Nonetheless, the government seized on the narrative value of that outing, and several times throughout the trial showed the jury a pair of videos reenacting it. Except it looked a little different on the projector screen.

In one of the videos, a confidential informant and two agents sit in a truck parked in Whitmer’s driveway — which none of the defendants ever found. A second video, viewed from across the lake, shows a glowing infrared illuminator held by an FBI agent standing on Whitmer’s boat dock — a vantage point not one of the defendants ever had.

“That’s just dishonest,” Blanchard said in court on Friday. But it certainly made for good viewing.


In the end — and in ways that may be unsatisfying to many of the parties — the case that was tried in Grand Rapids will inevitably reach far beyond the evidence shown in court or even the partial verdict delivered on Friday afternoon.

In a Jan. 26 order, Judge Jonker wrote that one of the challenges of the trial would be ensuring the jurors ignore “extraneous” information about the FBI and its tactics, and focus only on the specific facts of the case. The reality, however, is that other than the prosecutions flowing out of the ongoing Capitol riot probe, the Michigan case stands as the most ambitious and closely watched investigation of domestic extremism in a generation.

Whether they crossed the sharply defined line into entrapment is a matter of legal definitions. But the tactics employed by the FBI to develop its case against the defendants — despite the Justice Department’s best efforts to keep those tactics secret — conform to a growing popular conception of government overreach.

Manipulating people into committing crimes is “unacceptable in America,” Blanchard said in closing arguments carefully calibrated to press that hot button. “That’s not how it works.
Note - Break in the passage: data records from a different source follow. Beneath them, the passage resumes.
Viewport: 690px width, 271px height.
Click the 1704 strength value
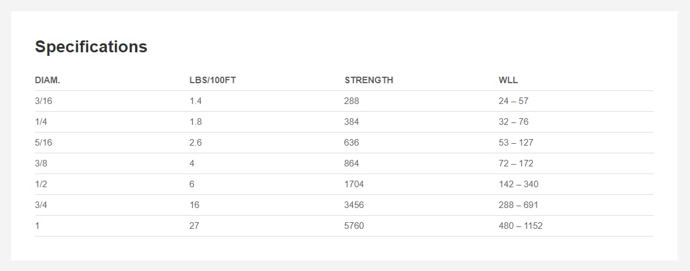tap(354, 184)
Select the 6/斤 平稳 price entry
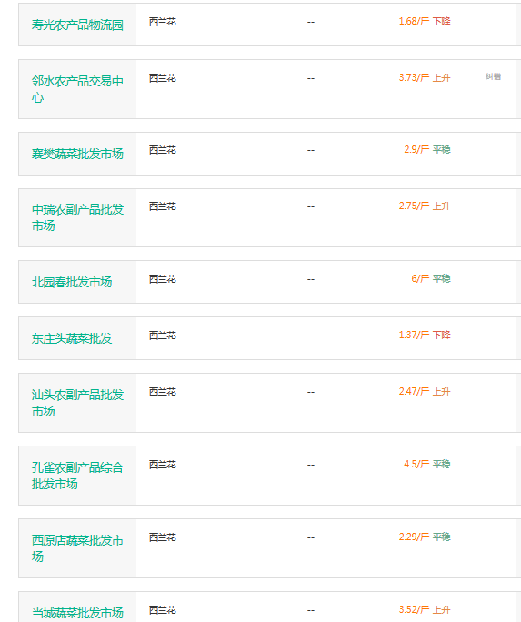 (x=431, y=278)
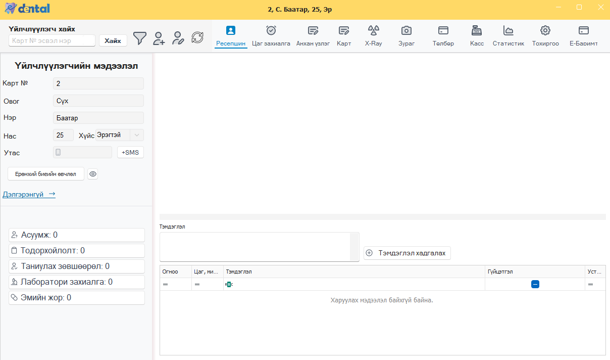Click the Хайх search button
Image resolution: width=610 pixels, height=360 pixels.
(x=113, y=40)
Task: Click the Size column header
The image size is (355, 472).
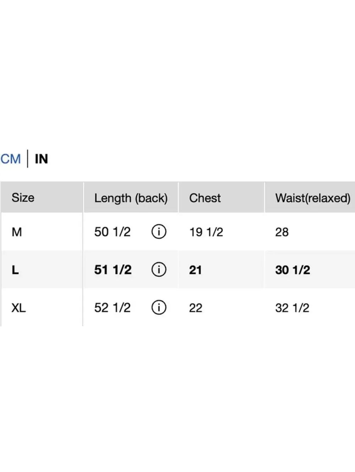Action: point(23,198)
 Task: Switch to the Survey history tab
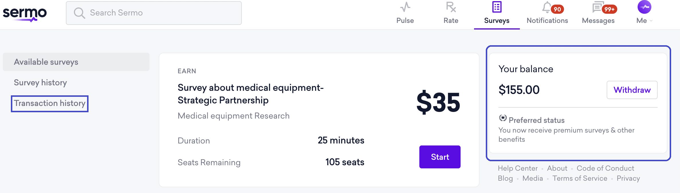tap(40, 82)
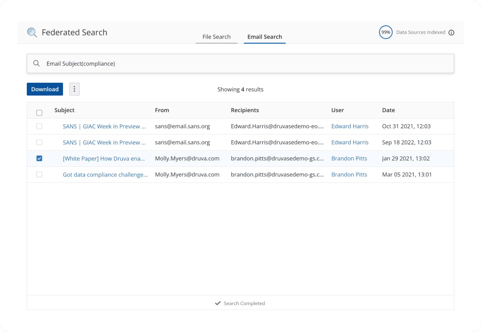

We don’t make terrorists so we can arrest them.”

Blanchard was mistaken. Using swarms of informants to push suspected radicals toward violence is in fact exactly how it works: The FBI has been doing it for at least half a century, from the Black Panthers in the 1970s to Muslim groups in the wake of 9/11. But because the targets in this case were conservative white men, those tactics touched a nerve with a swath of the population that had never seriously considered the issue before.

The message that law enforcement wanted to send when it announced the sensational arrests back in October 2020 was, as the United States attorney for the Eastern District of Michigan put it in a press conference, that “our state and federal governments are working together to keep us all safe.”

Friday’s verdict, though not conclusive, suggests that the takeaway for many people has a distinctly different tone, one that could reverberate throughout federal law enforcement for years to come. As much as Fox, Croft, Harris, and Caserta were on trial, so were the FBI and the Department of Justice. On the eve of trial, even Judge Jonker conceded as much.

“This case is not about the role of government generally,” he wrote in an order on the Friday before jury selection. But, he added, it will “undoubtedly touch on how the defendants felt about the function of government and about the decisions of government actors.”